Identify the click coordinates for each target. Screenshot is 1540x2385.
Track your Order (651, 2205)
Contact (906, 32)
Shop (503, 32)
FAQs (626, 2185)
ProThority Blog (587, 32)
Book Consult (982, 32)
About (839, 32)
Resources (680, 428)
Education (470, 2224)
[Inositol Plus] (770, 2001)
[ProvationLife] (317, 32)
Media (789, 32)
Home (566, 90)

━━━━

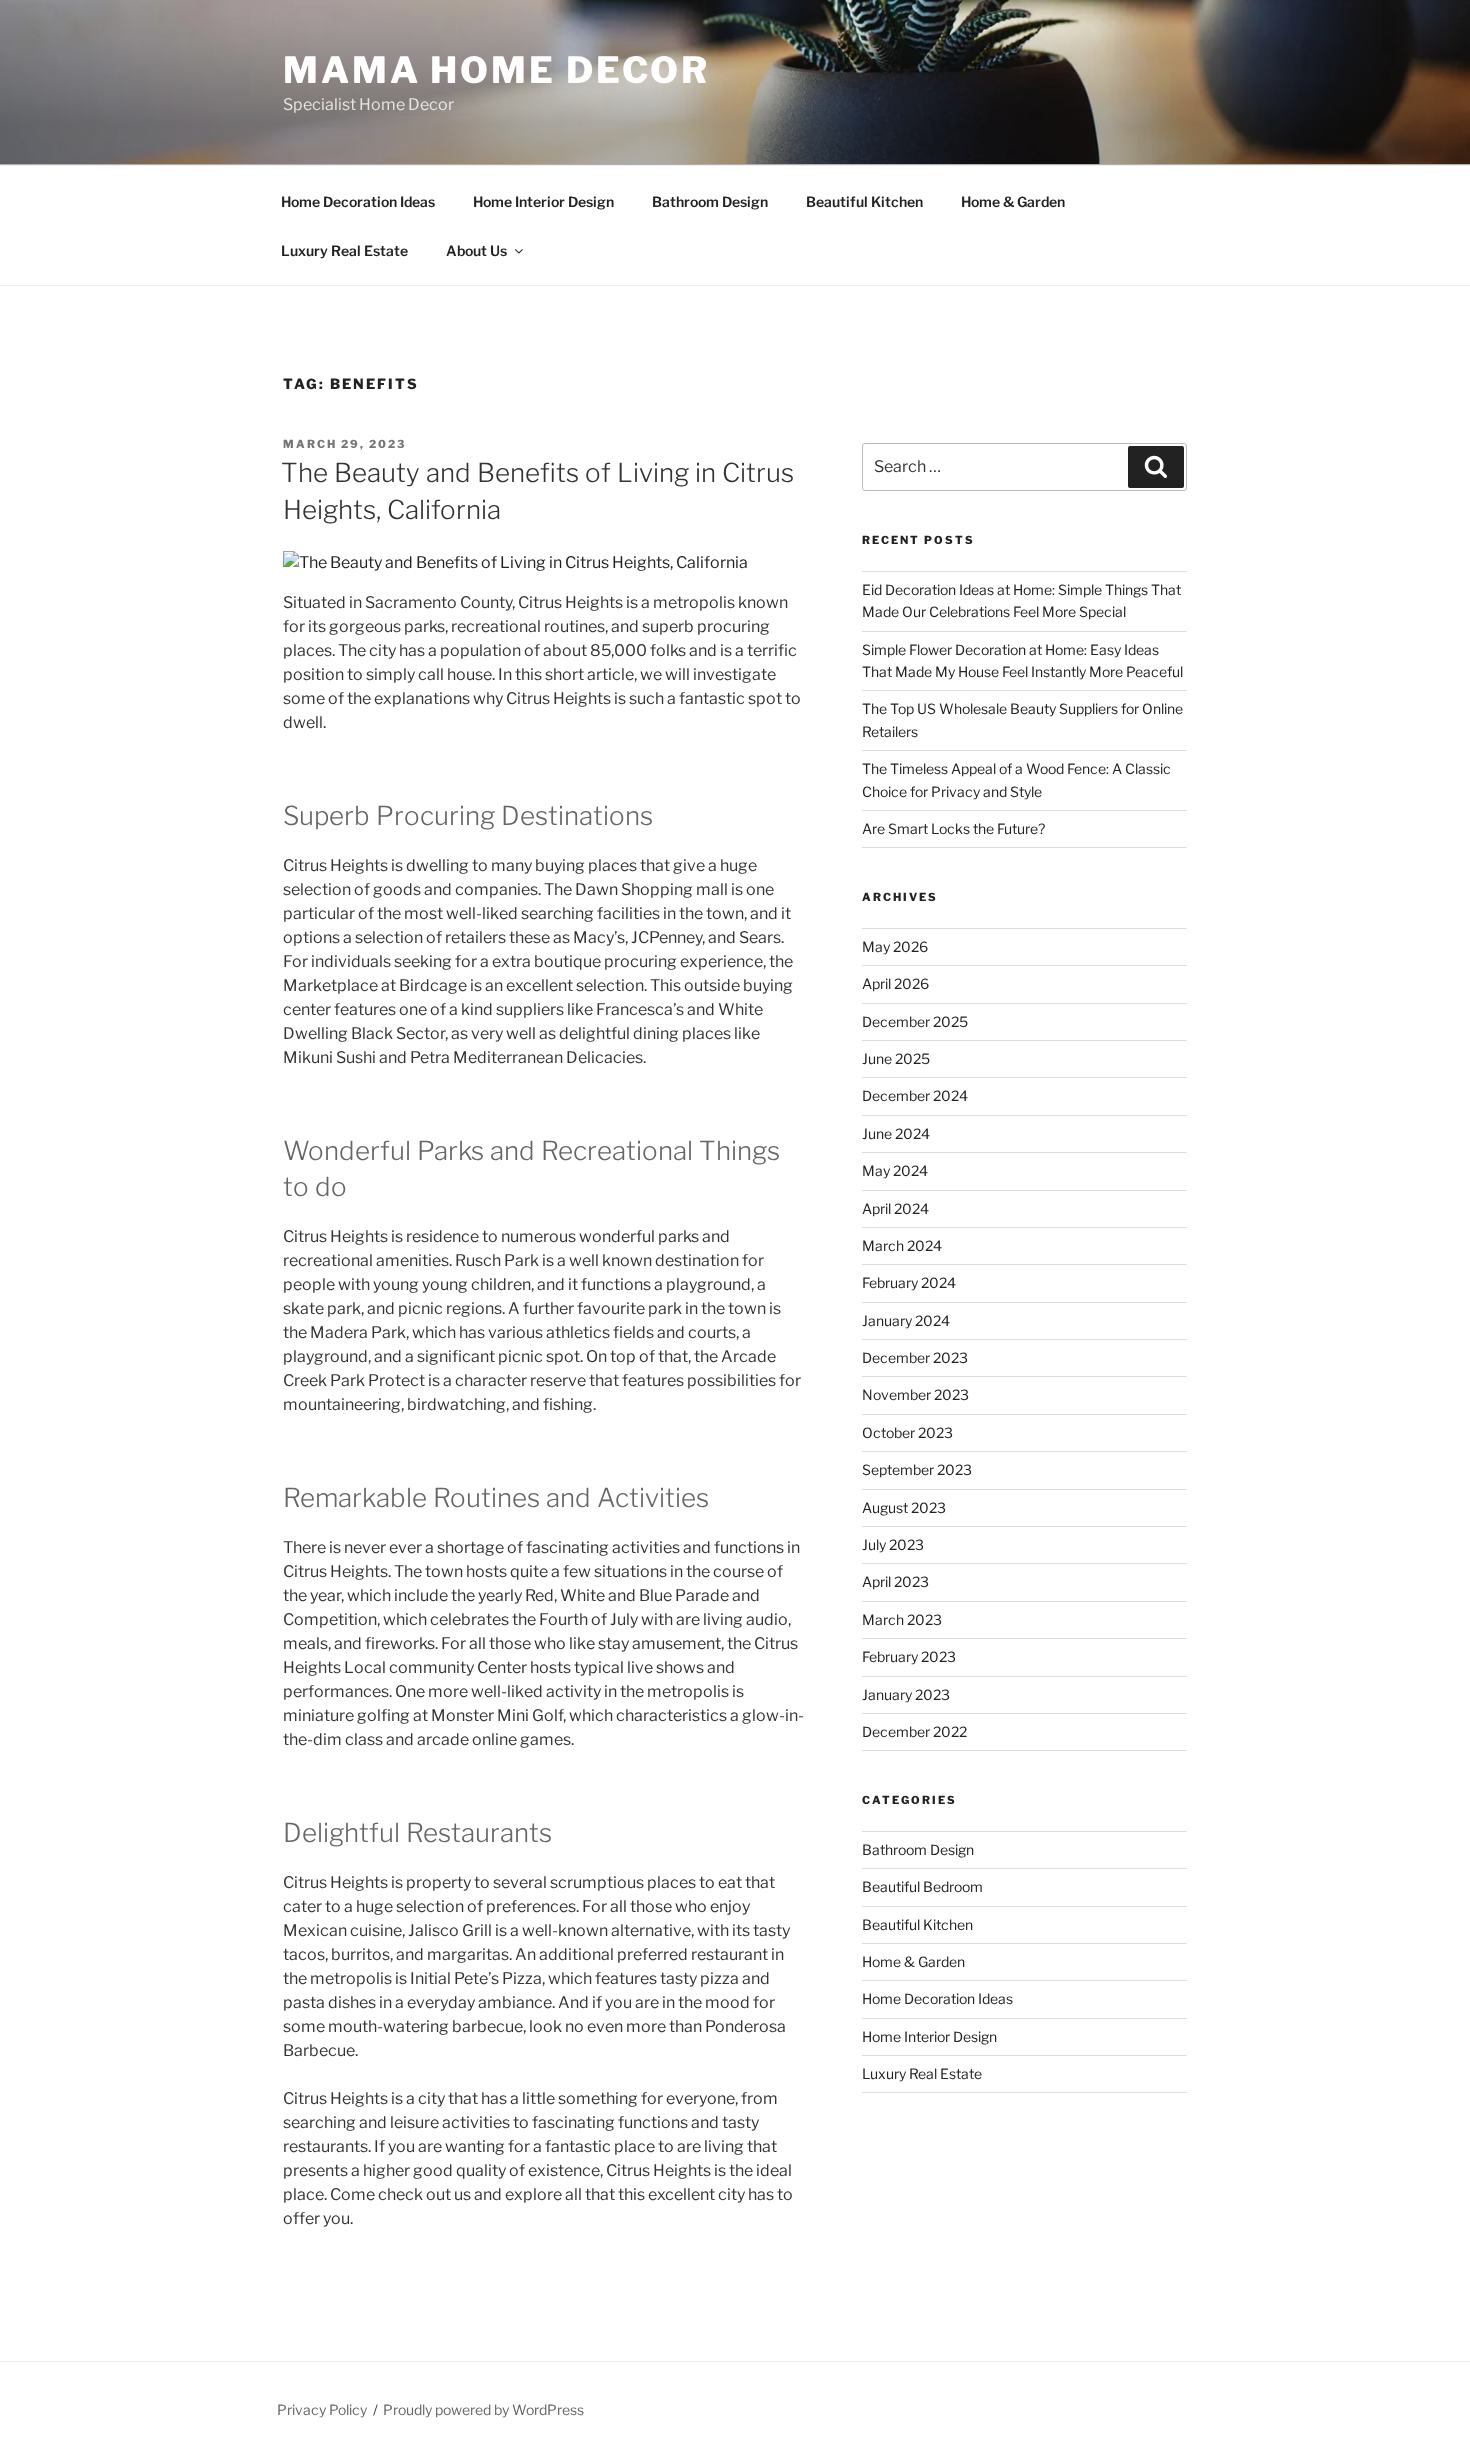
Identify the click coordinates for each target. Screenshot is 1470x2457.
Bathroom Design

━━━━

▸ What this task involves: Your task is to retype the entries verbatim, starting with the line that holds "Screenshot is 1540x2385." and stopping after the line that holds "Home (566, 90)".

▸ Exercise output:
Identify the click coordinates for each target. Screenshot is 1540x2385.
Track your Order (651, 2205)
Contact (906, 32)
Shop (503, 32)
FAQs (626, 2185)
ProThority Blog (587, 32)
Book Consult (982, 32)
About (839, 32)
Resources (680, 428)
Education (470, 2224)
[Inositol Plus] (770, 2001)
[ProvationLife] (317, 32)
Media (789, 32)
Home (566, 90)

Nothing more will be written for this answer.